We’ve got the same 2 skis. I’m interested to compare the 2 as well. (I nearly sold my Z90’s last year to replace with something with less side cut, but SO GLAD I didn’t; those Z90’s are special). Anyways, I’m thinking my Siderals (AM77) will get the most use here in the East, with the Z90 being my crud buster. Of course, now I have a tele setup in the mix which complicates things.

 

[Noodler]

Yes it becomes an extension, but it doesn't change physics, and the fact that leverage is being applied to the body - otherwise the 2000yr old physics of Archimedes and the Principle of the Lever wouldn't be true - this would be completely obvious if you compare standing in hockey skates and comparing the force required to tip it over vs going to Home Depot and strapping a 1x8 to your feet and comparing the force required to tip that over. It's the same reason soccer players will wear tight-fitting shoes with studs internal to the edges of the feet as well as track athletes that run around the bend on a track. If there were any mechanical advantage to having a wider platform to bank a turn/change directions, that wouldn't outweigh the increased strain on their knees & hips, then they would use it.

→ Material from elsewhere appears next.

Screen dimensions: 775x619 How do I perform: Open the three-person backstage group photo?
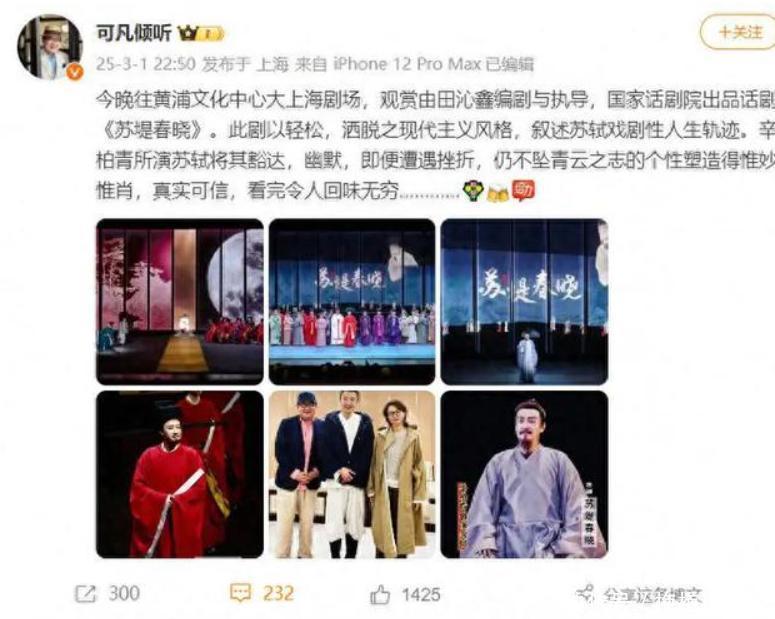[x=352, y=475]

I never stated that there would not be a difference in the force required to tip a wider ski than a narrower ski. I'm stating that it takes less effort to tip the same ski when you're in a ski boot versus a bare foot strapped to a ski. You provided all kinds of dimensions of the foot as if it were relevant to the physics of tipping a ski over, and I countered that the dimensions of the foot are overridden by the hard plastic ski boots we're wearing when we ski. The ski boot absolutely changes the physics.

 

[wallstreetoneil]

I never stated that there would not be a difference in the force required to tip a wider ski than a narrower ski. I'm stating that it takes less effort to tip the same ski when you're in a ski boot versus a bare foot strapped to a ski. You provided all kinds of dimensions of the foot as if it were relevant to the physics of tipping a ski over, and I countered that the dimensions of the foot are overridden by the hard plastic ski boots we're wearing when we ski. The ski boot absolutely changes the physics.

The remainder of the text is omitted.